32.        In response to the Defendants’ allegations, IFL pointed out that it was the Third Defendant Tan Hock Keng himself who informed IFL that Chua was interested in buying the Properties. The Defendants also knew that Chua would use one of his companies to buy the Properties and Chua wanted some renovations to be done. Accordingly, IFL had sought and obtained the Defendants’ consent to the sale. As regards the omission to state the name of the buyer in the consent, IFL’s contention was that the Defendants knew it would be one of Chua’s companies and if the identity of the buyer was as important as the Defendants were suggesting, they would not have signed the consent form without insisting on the name of the buyer being inserted in the consent form.

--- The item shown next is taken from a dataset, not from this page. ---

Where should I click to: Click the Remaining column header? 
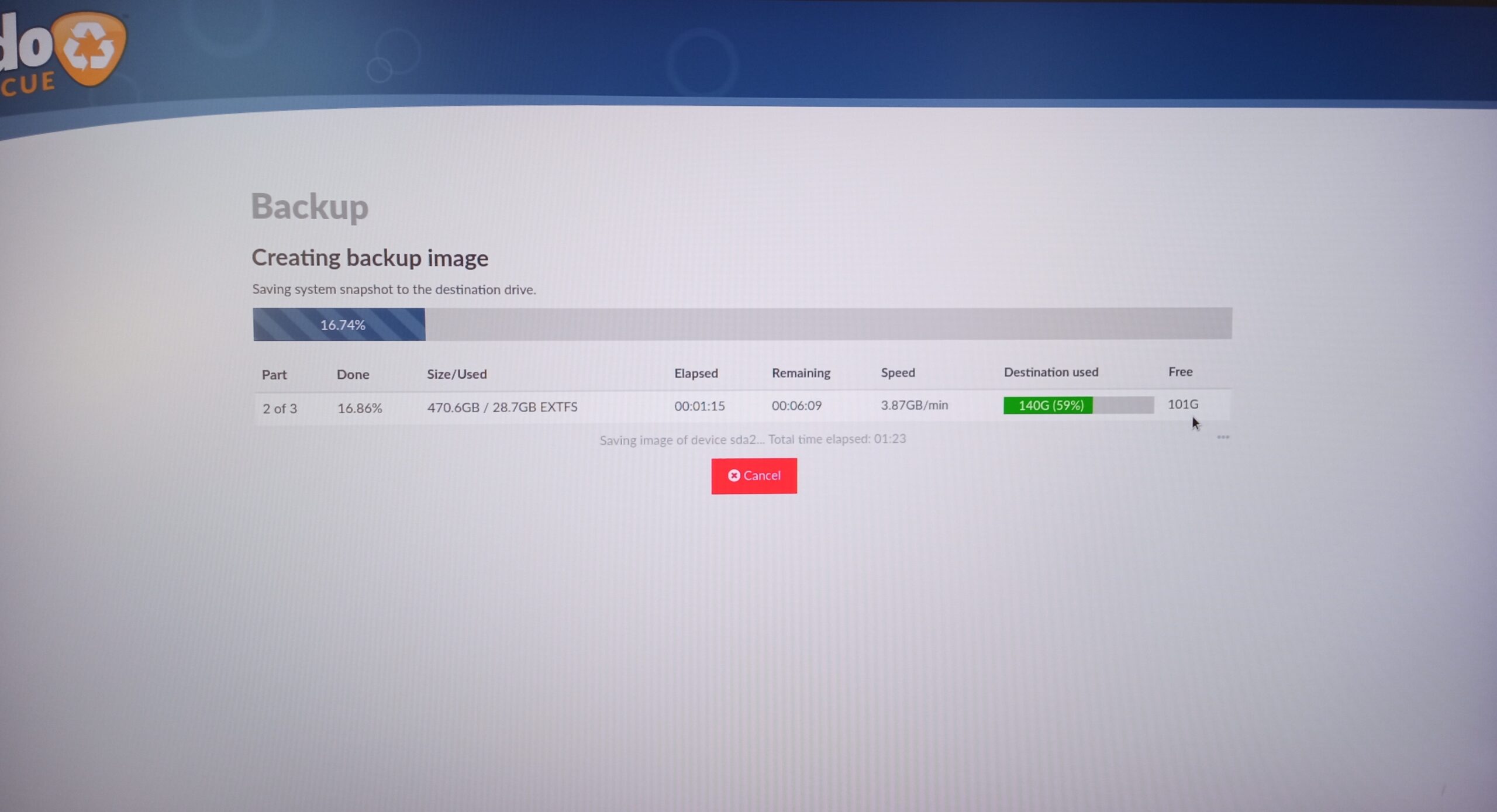pos(801,373)
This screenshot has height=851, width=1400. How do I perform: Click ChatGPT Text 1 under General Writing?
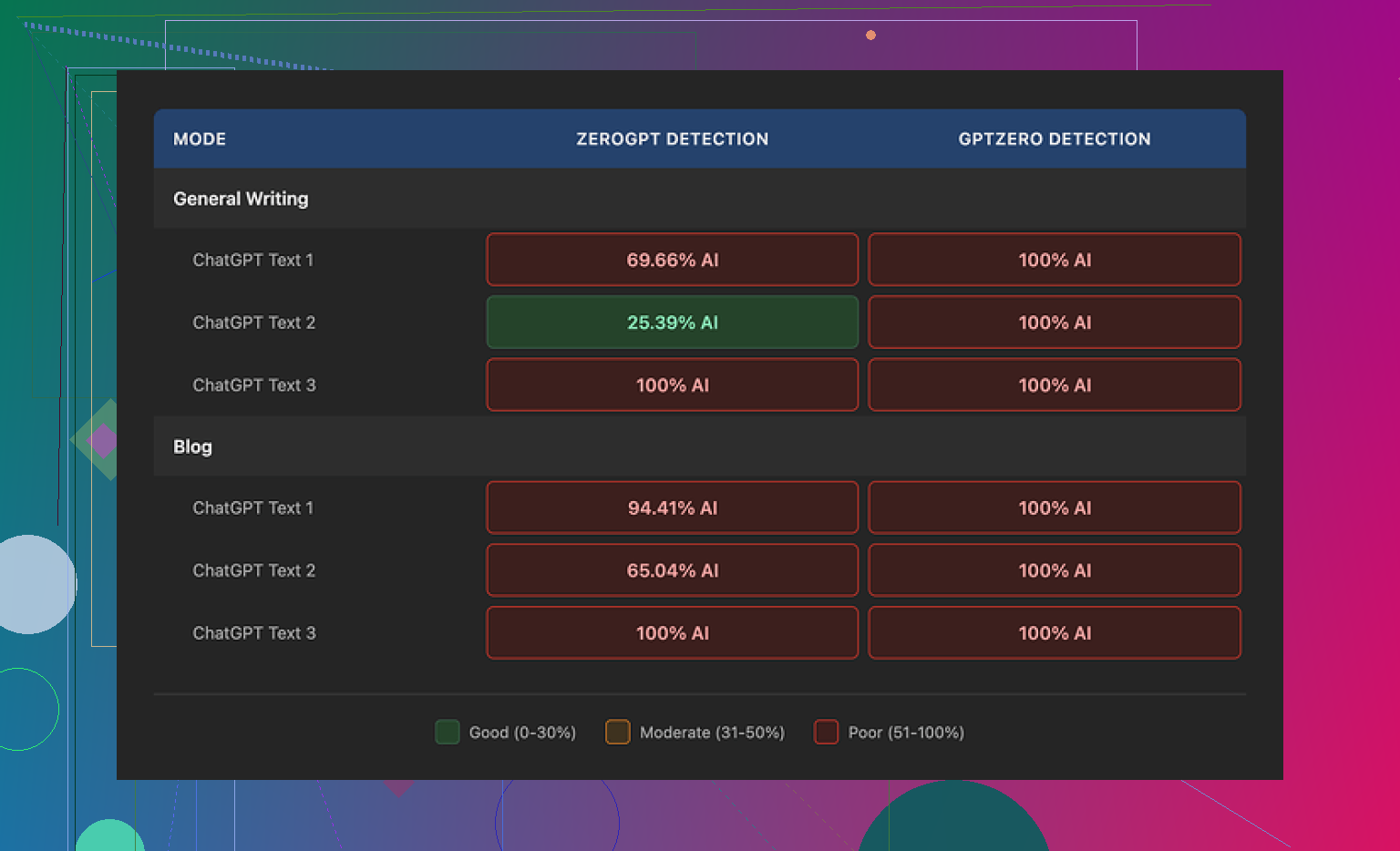[x=252, y=261]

33.         Indeed, IFL pointed out that the Defendants did not give any reason why it was important to them that Chua be the buyer and not one of his companies when they themselves were currently saying negative things about Chua himself.

34.        As regards the allegation that Lay Seong Enterprises Pte Ltd had allegedly made an offer of $11.8 million, IFL pointed out that Tan Hock Keng had admitted in his second affidavit, paragraph 7, that he did not communicate this offer to IFL.

35.        As regards the allegation that MKTV was a $2 company only, IFL pointed out that two of the prospective purchasers which were subsequently recommended by the Defendants, i.e Rickson Building Construction Pte Ltd and Grazza Pte Ltd, were themselves $2 companies. IFL’s point was that if IFL had refused to enter into the S&P Agreement with MKTV, the Defendants would be the first to cry foul against IFL.

36.        I would add that although the Defendants said they did not suspect anything was amiss when they agreed to an extension of time being given to the purchaser to complete the sale, the letter containing their consent to the extension clearly identified MKTV as the purchaser. So much for their purported ignorance about MKTV being the purchaser. What the Defendants were interested in was that MKTV should be charged late completion interest at 10% per annum, as stated in that consent.

37.        As for suspicion arising from the fact that IFL was financing MKTV’s purchase, Mr Lim pointed out that Tan Hock Keng’s second affidavit, para 7, showed that he knew that IFL was financing MKTV’s purchase. Mr Lim also submitted that there was no conflict in IFL financing the purchase as the Defendants had wanted the purchase to go through.

38.         When Mr Lim pointed out that the Defendants knew that IFL was financing MKTV’s purchase, Mr Kumar advanced another argument. He submitted that they did not know that IFL was intending to furnish 100% financing. If there was 100% financing, then a 10% deposit, instead of 1%, could have been paid. This pertains to the second complaint about a deposit about 1% only. However, Mr Lim pointed out that in Tan Hock Keng’s first affidavit, para 11, he had admitted that he knew that IFL was intending to furnish 100% financing. It seemed to me also that it did not necessarily follow that just because the intention was to obtain 100% financing, MKTV would be prepared to pay a 10% deposit especially if the deposit was to be paid first before the conditions for the 100% financing were met. On the 1% deposit, IFL said that that was all that MKTV was prepared to put up and if IFL had refused to sell unless a higher deposit was paid, it would again be the Defendants who would complain.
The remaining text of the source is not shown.